In a recent post, the great one, Stephen Hayes at the "Chubby Chatterbox," (http://www.chubbychatterbox.com/blog/kill_all_the_lawyers_.en) asks the question, “What do you think of lawyers, there must be some good ones out there." I say yes, yes there are, especially if they are on your side.
Years ago when closing on my second house I really needed a lawyer.
We were moving on up, leaving a small house for a much larger almost hoity toity house. Our old house was sold and we were closing on the new house when we came up against a pain-in-the-butt lawyer for the mortgage company.
It seems we closed on the old house for $4000 less than we stated we expected to sell it for on our application. This lawyer was insistent on knowing how we would make up the $4000.
I explained that we had to take a little less than we thought we could get and surely that was not unusual. She asked, “But how are you going to make up the $4000.”
I said, “Well we are closing on this house 6 months after we filled out our mortgage application. The mortgage on the other house was $350 a month. You approved a new mortgage at $1200 a month 6 months ago based on my income and assets. If I could afford a payment of $850 more than I was paying six months ago, obviously I would be able to save $4000 or more in 6 months.”
She responded, “But how are you going to make up the $4000.”
Now our old house was sold and closed-on and we needed this new house to have a place to live, plus we had been excitedly waiting for this move for over 6 months. This dingbat lawyer was going to disallow the whole deal and leave us temporarily homeless over $4000 that I clearly explained we could cover. This is where my own lawyer went into action.
“Let me speak to your boss.”
The lawyer called her boss and explained the situation. My lawyer took the phone and said, “I don’t understand what the problem is.”

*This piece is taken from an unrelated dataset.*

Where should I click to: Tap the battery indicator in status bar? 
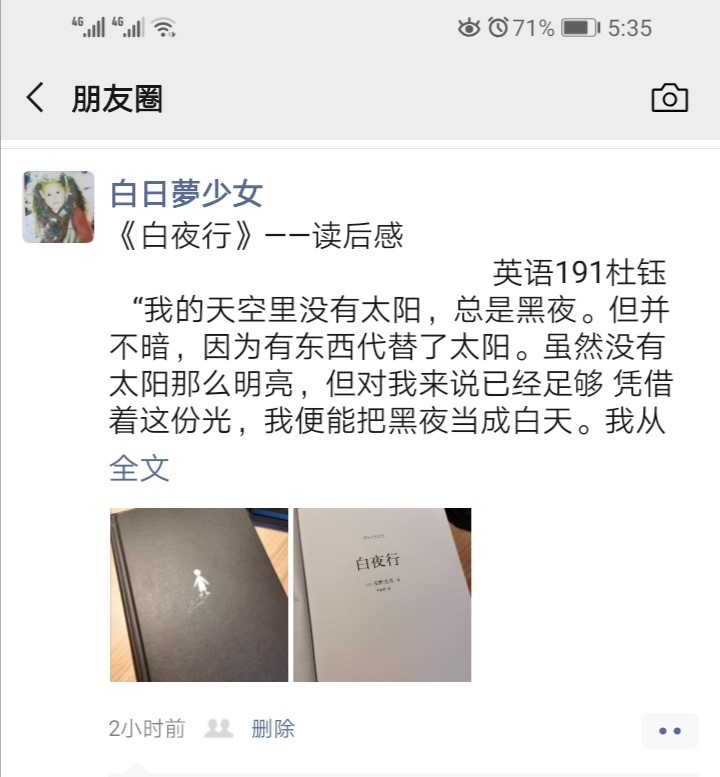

He listened for five minutes as the lawyer on the other end explained that the $4000 short fall was a deal breaker.
He then said, “But I don’t understand what the problem is.”
Five more minutes of listening patiently and then he responded again, “But I don’t understand what the problem is.”
This went on for 30 minutes and every five minutes all my lawyer ever said was, “But I don’t understand what the problem is.”
He then handed the phone to the other lawyer. She listened to her boss and then said, “Yes, but…I know but…$4000…really? OK."
Then we sat down and signed papers for 40 minutes and the new house was ours.
Afterwards my lawyer just said, “Sometimes it is best to not argue but just dazzle them with stupidity.”
So my answer to Mr. Chatterbox is sometimes lawyers should be shot, and sometimes they can be your best friend.